**Excerpted records:**
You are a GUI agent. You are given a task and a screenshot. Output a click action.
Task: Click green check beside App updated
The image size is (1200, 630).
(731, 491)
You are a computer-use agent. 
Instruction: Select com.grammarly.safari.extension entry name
...
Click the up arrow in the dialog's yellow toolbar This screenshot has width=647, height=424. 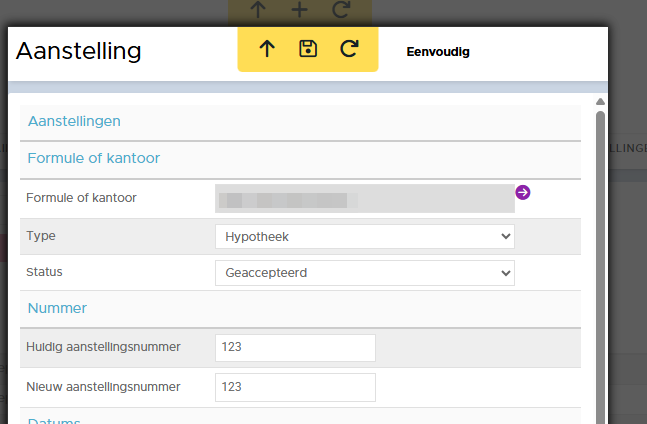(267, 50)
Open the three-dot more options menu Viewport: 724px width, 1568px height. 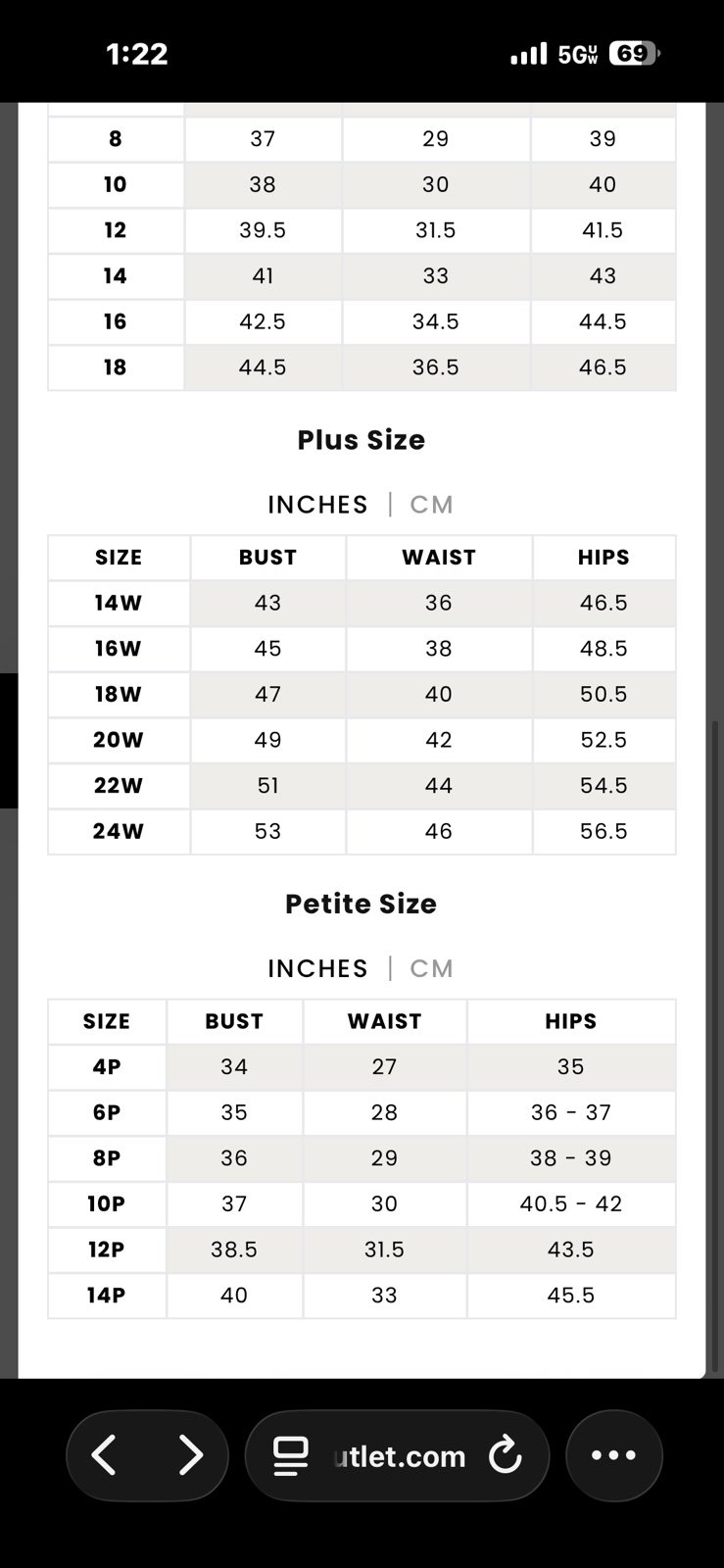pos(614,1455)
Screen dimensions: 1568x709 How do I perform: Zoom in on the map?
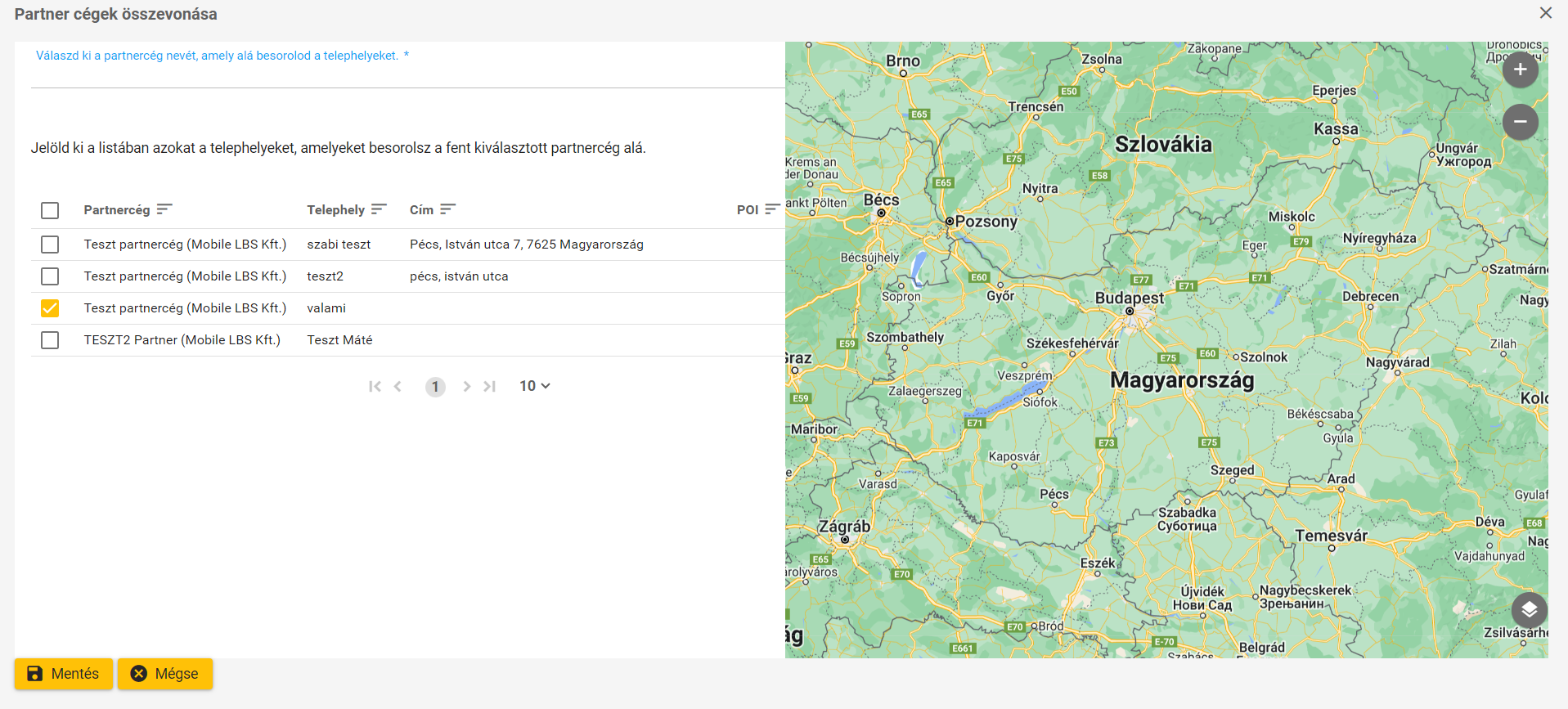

**Assignment:** Above are some records; copy exactly the lines from the one with "You are a GUI" through the one with "Instruction: Select com.grammarly.safari.extension", both included, and no others.

**Expected output:**
You are a GUI agent. You are given a task and a screenshot. Output a click action.
Task: Click green check beside App updated
The image size is (1200, 630).
(731, 491)
You are a computer-use agent. 
Instruction: Select com.grammarly.safari.extension entry name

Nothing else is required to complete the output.